Immunobiology of fibrinogen. Emergence of neoantigenic expressions during physiologic cleavage in vitro and in vivo.

Physiological degradation of fibrinogen by plasmin leads to a recognized series of intermediate and stable terminal cleavage fragments and is associated with complex modulation and progressive loss of native antigenic expressions. Early in association with progressive plasmin cleavage, a stable cleavage-associated neoantigen, present in the D-fragment region of the molecule, is exposed in vitro and can be recognized by competitive inhibition radioimmunoassay with specific antiserum. It is demonstrated that there is an approximate equimolar expression of the cleavage-associated neoantigen. fg-D(neo), on the X-, Y-, and D-fragments and no recognizable (< 10(-3)) expression by fibrinogen or by the E-fragment. The X-fragment contains two D regions in respect to total D-fragment-associated antigenic expressions but unitary expression of fg-D(neo) is observed. The Y-fragment appears to contain one D-fragment region in respect to total D-fragment-associated antigens and exhibits close to unitary expression of fg-D(neo). Terminal cleavage digests containing the D- and E-fragments exhibit more than 10-fold greater native fibrinogen antigenic expression than the sum of the constituent fragments. This suggests the presence of a non-covalently associated native complex of the D- and E-fragments, and implies contiguity of the D- and E-fragments in the native fibrinogen molecule.
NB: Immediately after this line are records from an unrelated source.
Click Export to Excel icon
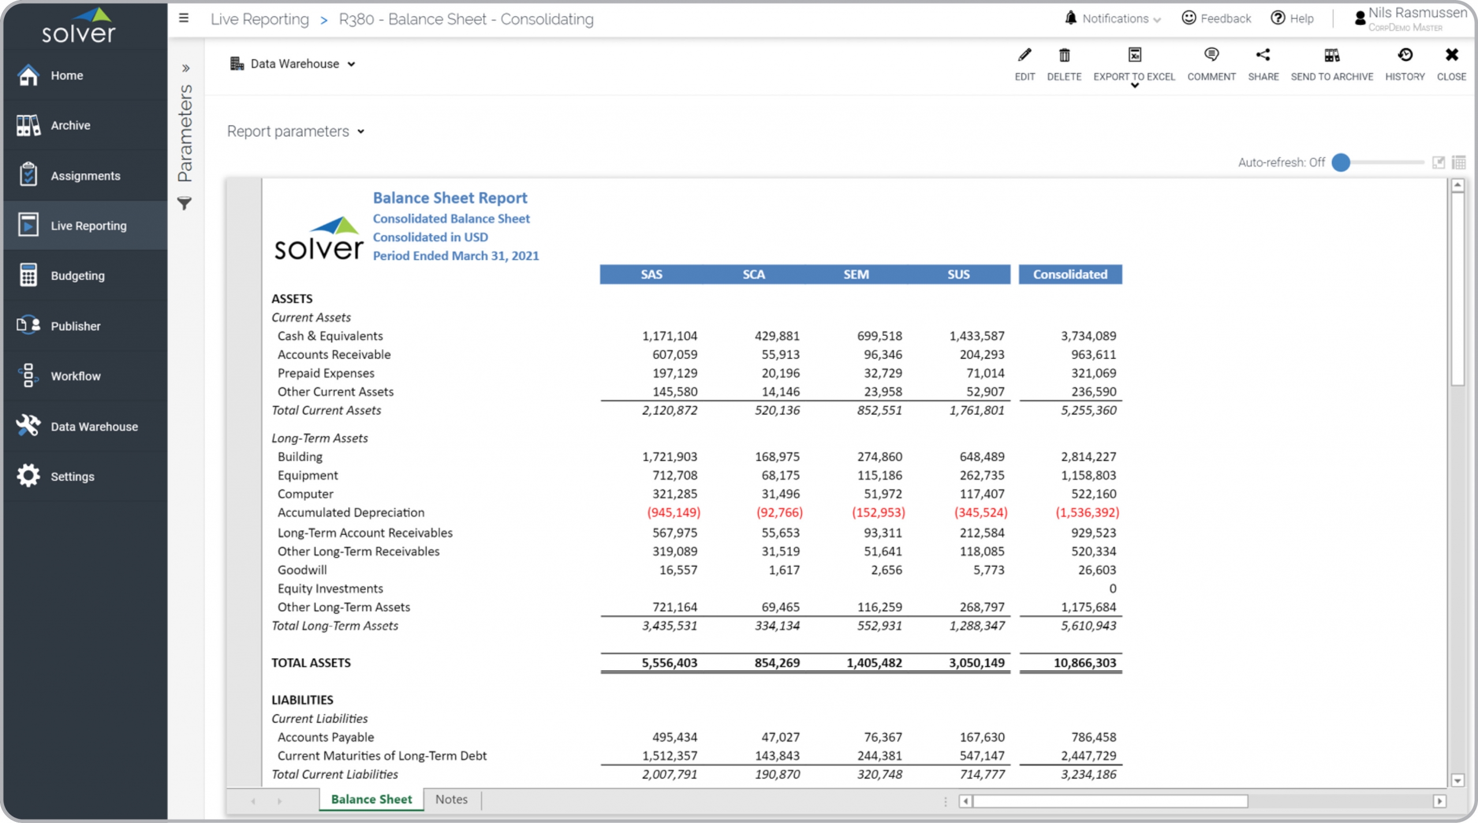This screenshot has width=1478, height=823. tap(1134, 55)
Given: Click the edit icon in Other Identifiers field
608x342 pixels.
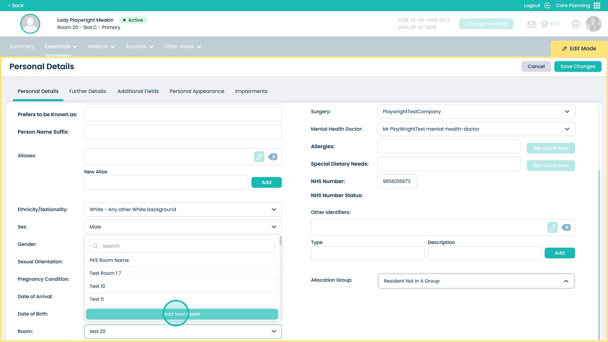Looking at the screenshot, I should [552, 227].
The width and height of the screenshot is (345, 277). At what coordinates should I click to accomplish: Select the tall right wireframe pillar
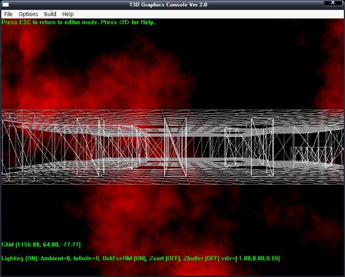(x=262, y=147)
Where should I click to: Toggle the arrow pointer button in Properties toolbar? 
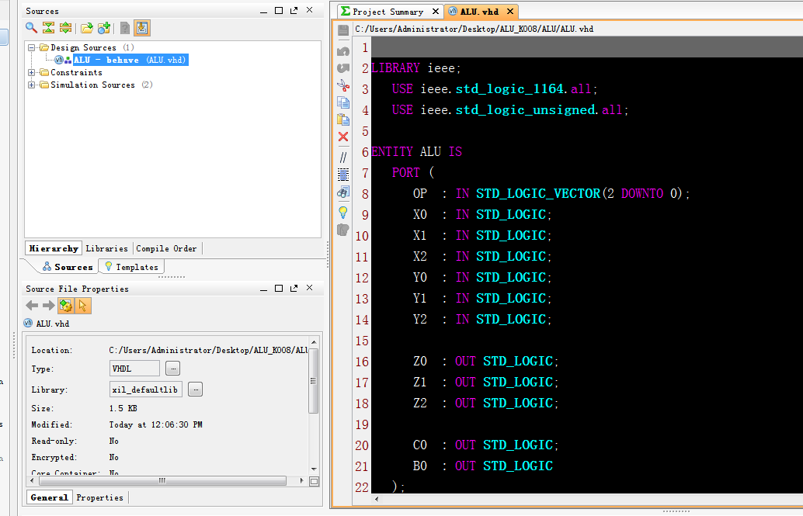coord(83,306)
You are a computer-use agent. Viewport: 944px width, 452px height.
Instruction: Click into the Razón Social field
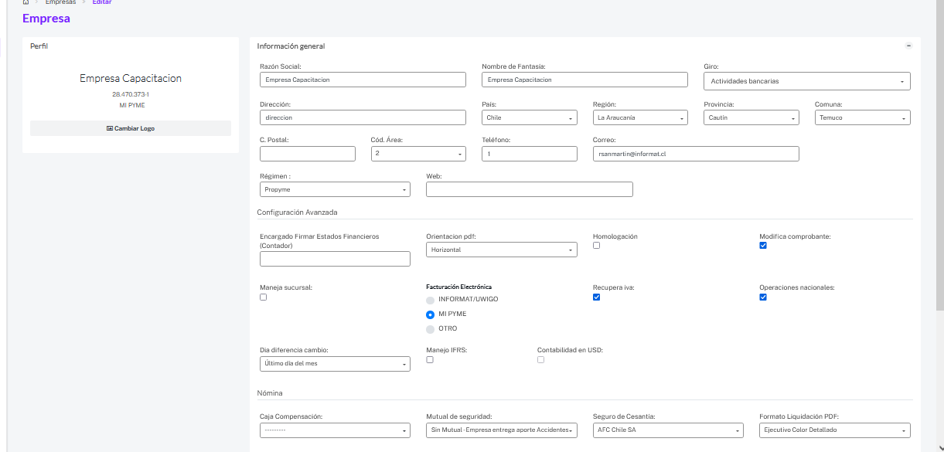pyautogui.click(x=363, y=80)
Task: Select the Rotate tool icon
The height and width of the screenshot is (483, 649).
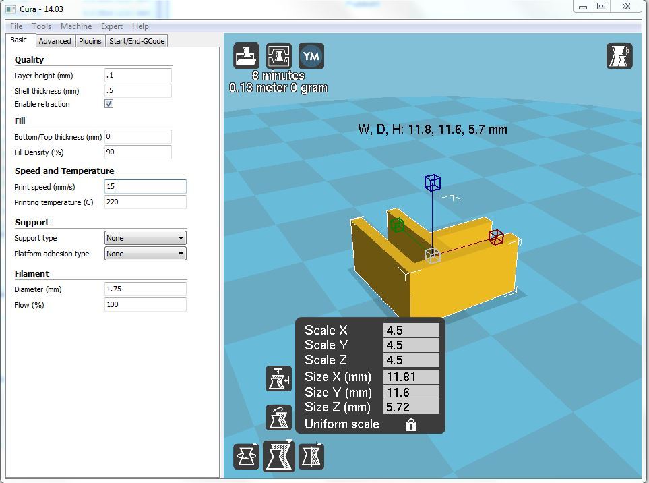Action: point(246,457)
The cleavage-associated neoantigen, fg-D(neo), is also generated in vivo and is generically demonstrable in the plasma of patients with various forms of in vivo fibrinolysis. These studies offer a precise immunochemical system, based upon defined molecular events, for the investigation of physiological and pathophysiological cleavage of fibrinogen. By contrast with other approaches to the assay of in vitro or in vivo cleavage of fibrinogen, assay of the cleavage-associated neoantigen fg-D(neo) is specific, sensitive, directly yields the molar concentration of all cleavage fragments except E, and is directly applicable to plasma.